## What you need to do
Among the entries below, take the line with "Given: Turn on the Auto-renew toggle" and the line with "Given: Click the ¥199", and output them and every line between them exactly, with nothing else.
********
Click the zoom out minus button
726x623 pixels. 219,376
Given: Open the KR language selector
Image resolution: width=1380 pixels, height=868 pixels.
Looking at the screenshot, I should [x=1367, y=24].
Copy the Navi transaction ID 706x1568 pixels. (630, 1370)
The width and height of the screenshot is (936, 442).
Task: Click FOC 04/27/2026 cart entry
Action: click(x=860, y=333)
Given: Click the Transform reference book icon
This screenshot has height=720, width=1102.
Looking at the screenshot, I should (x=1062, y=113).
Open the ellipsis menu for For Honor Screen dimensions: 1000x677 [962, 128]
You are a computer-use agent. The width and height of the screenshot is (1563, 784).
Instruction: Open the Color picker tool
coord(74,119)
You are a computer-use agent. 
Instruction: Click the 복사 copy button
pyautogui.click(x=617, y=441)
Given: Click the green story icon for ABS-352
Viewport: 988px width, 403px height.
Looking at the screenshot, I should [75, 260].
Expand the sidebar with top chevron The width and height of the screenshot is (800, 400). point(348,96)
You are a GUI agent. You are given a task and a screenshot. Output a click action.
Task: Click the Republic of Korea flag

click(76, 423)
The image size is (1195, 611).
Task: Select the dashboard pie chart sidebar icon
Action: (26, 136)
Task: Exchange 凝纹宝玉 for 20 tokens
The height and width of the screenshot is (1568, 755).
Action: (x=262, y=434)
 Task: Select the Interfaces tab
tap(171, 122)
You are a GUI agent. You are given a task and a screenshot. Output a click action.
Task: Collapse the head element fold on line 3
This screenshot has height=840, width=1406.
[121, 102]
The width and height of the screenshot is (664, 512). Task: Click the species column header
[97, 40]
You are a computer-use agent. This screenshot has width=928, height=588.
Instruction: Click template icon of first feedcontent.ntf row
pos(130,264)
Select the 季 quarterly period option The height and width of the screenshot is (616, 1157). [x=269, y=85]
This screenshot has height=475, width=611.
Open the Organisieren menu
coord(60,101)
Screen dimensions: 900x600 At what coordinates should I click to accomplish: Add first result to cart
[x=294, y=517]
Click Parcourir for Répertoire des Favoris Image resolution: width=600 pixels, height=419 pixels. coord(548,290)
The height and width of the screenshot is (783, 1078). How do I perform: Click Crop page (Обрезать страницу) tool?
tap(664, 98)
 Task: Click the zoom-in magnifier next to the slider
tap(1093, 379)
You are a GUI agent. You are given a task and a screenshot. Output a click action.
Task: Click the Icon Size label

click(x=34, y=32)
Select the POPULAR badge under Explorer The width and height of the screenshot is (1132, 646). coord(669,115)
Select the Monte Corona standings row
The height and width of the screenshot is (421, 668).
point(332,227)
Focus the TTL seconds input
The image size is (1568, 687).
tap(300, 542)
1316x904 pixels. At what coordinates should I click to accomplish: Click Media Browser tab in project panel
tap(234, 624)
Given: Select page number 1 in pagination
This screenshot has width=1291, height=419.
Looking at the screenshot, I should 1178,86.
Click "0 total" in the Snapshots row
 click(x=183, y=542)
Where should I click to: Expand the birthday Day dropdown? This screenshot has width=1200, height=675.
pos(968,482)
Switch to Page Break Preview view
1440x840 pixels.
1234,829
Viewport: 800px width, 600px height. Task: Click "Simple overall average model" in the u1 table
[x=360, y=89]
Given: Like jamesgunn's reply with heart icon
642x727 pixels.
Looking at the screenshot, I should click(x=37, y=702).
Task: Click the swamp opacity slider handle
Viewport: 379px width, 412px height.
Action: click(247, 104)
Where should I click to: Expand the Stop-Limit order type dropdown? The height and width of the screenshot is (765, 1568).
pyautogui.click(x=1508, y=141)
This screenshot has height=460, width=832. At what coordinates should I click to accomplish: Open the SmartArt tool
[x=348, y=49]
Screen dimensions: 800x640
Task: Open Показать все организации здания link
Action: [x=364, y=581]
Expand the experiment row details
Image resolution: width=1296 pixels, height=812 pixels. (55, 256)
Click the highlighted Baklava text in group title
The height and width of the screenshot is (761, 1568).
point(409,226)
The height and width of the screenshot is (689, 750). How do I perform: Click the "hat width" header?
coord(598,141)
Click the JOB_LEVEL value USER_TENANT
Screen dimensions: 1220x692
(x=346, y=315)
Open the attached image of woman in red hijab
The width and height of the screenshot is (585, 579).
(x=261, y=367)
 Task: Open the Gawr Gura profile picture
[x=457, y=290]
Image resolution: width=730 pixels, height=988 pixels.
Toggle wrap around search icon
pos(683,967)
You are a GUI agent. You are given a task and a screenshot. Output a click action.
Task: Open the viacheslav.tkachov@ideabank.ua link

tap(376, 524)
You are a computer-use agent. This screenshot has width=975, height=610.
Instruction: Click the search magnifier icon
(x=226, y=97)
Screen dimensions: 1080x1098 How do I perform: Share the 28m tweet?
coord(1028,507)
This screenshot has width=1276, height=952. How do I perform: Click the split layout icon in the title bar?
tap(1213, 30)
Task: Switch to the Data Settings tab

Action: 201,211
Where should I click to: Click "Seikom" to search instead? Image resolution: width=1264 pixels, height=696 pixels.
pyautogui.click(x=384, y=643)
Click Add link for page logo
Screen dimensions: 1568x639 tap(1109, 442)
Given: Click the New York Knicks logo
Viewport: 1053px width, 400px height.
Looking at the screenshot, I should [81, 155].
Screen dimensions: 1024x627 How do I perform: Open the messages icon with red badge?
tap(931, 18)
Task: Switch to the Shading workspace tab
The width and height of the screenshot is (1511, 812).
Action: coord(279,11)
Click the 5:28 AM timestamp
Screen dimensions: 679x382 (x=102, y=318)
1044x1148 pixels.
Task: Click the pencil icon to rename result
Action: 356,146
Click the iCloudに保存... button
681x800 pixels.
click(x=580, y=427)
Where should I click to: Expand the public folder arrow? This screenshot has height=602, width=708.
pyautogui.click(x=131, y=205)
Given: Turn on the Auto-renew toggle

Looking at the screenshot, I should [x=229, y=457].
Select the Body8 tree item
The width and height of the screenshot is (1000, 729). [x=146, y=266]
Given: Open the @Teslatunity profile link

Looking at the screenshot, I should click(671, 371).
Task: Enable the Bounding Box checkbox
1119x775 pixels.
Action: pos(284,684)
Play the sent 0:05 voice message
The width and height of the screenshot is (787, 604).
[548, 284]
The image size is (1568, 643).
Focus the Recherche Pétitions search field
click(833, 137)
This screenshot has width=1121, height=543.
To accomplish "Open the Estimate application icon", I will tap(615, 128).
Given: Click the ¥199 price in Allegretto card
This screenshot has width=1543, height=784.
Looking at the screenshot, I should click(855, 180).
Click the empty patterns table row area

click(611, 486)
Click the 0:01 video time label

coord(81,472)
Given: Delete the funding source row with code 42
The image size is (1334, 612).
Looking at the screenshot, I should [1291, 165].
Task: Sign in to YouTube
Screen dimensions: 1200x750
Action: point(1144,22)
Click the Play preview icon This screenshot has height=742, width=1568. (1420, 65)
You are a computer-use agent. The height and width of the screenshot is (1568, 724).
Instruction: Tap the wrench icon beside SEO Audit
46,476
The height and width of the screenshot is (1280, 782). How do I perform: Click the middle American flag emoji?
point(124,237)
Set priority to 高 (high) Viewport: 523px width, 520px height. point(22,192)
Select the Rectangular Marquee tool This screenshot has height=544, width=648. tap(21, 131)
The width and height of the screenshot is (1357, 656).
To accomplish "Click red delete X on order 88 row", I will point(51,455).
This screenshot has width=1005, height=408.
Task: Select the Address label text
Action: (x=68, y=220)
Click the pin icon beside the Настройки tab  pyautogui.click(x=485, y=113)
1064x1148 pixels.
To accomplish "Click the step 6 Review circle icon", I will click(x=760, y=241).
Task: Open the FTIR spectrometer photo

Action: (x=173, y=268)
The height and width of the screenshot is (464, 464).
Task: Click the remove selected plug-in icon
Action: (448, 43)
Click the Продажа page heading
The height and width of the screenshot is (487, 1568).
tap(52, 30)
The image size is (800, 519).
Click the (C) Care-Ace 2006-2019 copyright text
********
## Written response
Given: Turn on the Auto-renew toggle

Looking at the screenshot, I should [x=229, y=457].
Select the Body8 tree item
The width and height of the screenshot is (1000, 729). [x=146, y=266]
Given: Open the @Teslatunity profile link

Looking at the screenshot, I should click(671, 371).
Task: Enable the Bounding Box checkbox
1119x775 pixels.
Action: pos(284,684)
Play the sent 0:05 voice message
The width and height of the screenshot is (787, 604).
[548, 284]
The image size is (1568, 643).
Focus the Recherche Pétitions search field
click(833, 137)
This screenshot has width=1121, height=543.
To accomplish "Open the Estimate application icon", I will tap(615, 128).
Given: Click the ¥199 price in Allegretto card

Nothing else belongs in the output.